Data records
________________________________________

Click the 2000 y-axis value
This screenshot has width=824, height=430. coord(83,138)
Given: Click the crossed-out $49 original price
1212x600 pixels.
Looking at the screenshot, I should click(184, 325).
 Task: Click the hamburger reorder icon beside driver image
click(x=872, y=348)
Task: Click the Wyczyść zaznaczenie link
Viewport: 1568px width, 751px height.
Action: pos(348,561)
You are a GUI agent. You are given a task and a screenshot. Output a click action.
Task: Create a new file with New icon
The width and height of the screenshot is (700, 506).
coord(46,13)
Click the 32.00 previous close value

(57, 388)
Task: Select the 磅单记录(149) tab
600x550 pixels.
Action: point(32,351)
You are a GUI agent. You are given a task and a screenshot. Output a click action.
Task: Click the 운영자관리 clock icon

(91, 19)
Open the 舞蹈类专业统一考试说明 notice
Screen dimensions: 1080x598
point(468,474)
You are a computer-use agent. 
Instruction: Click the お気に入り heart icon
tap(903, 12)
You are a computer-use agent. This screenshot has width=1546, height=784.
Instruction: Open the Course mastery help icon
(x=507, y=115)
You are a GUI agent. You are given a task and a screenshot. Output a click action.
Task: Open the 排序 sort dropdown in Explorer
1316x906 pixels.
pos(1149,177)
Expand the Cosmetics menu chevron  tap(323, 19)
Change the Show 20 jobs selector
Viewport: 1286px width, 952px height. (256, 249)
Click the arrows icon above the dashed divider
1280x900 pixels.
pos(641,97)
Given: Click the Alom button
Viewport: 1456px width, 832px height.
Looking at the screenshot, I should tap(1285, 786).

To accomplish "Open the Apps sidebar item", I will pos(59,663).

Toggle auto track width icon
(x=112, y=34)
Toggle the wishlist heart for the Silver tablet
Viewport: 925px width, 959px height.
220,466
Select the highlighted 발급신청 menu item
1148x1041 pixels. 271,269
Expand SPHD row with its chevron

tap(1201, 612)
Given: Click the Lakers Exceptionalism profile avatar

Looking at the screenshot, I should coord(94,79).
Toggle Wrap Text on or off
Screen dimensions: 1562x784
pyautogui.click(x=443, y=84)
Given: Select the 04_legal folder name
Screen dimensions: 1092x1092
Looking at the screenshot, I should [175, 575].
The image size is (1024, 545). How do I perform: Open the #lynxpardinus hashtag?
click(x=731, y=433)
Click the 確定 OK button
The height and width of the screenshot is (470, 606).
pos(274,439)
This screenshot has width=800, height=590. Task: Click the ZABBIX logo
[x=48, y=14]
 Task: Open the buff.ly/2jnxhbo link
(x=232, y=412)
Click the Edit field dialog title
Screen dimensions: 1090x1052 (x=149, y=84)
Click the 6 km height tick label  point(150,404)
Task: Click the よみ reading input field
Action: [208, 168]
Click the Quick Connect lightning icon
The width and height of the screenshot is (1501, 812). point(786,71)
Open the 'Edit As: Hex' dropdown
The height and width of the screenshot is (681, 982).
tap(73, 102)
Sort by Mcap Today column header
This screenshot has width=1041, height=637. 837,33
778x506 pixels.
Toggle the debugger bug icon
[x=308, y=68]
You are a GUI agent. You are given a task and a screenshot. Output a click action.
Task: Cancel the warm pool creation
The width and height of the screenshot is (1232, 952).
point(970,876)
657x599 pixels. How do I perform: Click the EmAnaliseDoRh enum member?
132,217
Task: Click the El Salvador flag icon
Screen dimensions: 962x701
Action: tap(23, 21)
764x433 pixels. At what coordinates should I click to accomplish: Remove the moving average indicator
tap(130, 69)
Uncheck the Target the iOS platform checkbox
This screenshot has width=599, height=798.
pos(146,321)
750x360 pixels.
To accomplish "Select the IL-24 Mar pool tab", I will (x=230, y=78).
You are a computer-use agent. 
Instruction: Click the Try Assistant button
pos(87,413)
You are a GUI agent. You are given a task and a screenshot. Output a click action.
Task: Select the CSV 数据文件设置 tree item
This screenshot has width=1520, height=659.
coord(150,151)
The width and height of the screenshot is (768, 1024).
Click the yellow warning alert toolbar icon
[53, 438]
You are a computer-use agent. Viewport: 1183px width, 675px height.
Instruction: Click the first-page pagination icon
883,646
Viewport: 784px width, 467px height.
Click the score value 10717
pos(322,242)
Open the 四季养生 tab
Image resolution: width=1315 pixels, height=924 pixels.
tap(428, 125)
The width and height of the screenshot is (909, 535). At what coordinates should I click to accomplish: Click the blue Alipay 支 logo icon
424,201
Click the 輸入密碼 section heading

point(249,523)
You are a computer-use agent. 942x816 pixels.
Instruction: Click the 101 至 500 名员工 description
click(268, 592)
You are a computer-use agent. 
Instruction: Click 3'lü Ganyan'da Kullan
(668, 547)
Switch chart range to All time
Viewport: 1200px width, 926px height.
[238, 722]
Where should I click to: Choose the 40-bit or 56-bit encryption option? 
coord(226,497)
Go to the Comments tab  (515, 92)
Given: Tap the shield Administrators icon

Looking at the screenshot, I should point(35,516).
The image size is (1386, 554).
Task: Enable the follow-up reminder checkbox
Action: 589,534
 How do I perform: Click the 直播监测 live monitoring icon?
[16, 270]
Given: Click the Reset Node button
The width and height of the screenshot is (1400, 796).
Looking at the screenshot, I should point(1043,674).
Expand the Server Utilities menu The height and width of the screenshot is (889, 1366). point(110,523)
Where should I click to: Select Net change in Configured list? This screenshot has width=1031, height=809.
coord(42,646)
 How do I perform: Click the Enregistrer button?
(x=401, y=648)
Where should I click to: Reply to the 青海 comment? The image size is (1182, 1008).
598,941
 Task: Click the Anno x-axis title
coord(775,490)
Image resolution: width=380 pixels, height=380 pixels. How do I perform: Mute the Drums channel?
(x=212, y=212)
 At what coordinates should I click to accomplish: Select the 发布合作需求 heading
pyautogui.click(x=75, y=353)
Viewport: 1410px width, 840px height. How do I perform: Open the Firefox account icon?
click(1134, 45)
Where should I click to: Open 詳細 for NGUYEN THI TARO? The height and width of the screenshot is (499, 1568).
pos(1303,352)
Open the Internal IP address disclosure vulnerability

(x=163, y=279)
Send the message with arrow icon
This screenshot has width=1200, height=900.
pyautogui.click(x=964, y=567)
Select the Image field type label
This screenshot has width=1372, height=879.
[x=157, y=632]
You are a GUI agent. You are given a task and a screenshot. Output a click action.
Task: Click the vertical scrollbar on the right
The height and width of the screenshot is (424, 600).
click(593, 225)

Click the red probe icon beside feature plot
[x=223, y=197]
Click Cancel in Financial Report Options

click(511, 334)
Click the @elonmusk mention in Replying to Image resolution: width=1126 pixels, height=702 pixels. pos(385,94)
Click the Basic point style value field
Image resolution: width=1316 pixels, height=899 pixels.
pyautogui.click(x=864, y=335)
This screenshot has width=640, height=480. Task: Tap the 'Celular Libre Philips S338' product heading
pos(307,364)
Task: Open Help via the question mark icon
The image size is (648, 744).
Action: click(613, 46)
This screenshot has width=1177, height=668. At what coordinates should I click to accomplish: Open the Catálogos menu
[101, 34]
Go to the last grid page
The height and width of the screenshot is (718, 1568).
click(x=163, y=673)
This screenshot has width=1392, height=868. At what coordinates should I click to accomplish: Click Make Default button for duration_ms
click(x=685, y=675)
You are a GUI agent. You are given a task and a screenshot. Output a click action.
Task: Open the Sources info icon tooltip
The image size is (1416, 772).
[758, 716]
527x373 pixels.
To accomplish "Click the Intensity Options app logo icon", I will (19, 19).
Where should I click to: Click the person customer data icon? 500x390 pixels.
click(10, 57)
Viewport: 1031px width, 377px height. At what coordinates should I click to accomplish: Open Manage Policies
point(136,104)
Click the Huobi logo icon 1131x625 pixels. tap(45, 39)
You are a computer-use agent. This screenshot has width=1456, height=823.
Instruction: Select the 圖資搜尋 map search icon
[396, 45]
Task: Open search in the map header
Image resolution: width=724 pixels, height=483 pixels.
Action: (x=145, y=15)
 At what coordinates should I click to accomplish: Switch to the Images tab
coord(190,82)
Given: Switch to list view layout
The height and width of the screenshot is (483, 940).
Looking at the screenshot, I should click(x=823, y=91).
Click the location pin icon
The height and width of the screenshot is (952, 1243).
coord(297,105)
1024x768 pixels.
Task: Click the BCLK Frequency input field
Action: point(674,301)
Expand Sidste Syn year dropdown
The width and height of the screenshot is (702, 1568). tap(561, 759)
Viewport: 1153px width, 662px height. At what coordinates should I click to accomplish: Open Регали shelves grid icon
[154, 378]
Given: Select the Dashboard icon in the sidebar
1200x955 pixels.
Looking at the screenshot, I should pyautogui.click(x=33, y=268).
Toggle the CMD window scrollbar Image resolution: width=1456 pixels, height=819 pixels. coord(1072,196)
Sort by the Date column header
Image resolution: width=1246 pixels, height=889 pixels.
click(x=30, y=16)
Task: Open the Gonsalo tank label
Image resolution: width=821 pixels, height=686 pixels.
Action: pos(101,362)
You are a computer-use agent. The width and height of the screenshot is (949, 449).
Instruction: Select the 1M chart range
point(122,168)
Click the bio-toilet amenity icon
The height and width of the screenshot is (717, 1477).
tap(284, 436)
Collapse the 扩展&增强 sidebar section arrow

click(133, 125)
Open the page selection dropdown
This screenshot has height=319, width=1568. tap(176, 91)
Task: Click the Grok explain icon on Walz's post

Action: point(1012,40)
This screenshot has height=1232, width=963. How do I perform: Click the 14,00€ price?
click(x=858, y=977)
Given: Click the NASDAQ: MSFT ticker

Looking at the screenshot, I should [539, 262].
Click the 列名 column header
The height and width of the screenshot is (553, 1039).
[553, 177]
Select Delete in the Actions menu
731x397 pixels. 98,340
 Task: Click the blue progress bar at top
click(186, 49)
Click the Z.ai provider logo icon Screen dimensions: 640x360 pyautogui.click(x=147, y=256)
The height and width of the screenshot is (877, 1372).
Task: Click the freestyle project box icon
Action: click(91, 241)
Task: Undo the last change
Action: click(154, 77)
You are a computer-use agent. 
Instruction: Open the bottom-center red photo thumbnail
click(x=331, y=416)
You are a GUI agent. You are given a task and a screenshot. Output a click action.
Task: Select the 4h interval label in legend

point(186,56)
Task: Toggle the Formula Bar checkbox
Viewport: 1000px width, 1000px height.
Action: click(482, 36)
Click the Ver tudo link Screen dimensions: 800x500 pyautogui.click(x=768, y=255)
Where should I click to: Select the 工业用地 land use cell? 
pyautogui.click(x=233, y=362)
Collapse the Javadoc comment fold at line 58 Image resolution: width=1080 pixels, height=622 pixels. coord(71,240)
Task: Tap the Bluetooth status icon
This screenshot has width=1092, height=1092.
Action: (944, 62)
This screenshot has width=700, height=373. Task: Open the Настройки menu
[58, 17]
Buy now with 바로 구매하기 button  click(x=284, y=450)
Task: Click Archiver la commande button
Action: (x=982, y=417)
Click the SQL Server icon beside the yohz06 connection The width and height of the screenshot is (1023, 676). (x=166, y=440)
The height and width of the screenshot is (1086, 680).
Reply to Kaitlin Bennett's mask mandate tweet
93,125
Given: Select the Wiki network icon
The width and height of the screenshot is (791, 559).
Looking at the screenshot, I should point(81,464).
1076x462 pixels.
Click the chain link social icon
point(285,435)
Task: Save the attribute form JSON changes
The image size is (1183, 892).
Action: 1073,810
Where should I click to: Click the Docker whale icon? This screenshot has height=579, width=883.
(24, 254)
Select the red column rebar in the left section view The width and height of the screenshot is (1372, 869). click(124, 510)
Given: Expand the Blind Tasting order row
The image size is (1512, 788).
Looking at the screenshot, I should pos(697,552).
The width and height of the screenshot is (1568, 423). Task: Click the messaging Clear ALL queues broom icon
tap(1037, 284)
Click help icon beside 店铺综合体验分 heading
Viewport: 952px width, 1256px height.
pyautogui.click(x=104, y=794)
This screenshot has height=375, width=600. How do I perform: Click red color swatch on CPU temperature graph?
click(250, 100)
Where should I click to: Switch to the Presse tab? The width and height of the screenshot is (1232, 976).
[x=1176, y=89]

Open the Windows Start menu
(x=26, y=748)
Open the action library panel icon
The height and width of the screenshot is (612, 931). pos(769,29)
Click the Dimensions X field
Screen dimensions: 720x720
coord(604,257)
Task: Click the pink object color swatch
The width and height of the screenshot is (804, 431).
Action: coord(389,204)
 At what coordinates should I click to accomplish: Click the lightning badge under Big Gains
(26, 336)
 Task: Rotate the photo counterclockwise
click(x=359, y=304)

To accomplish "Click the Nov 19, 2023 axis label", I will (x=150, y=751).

________________________________________

**Work request**
Looking at the records above, please work out how many lines contain "pool" and state only that number.

**Result of this exercise**
2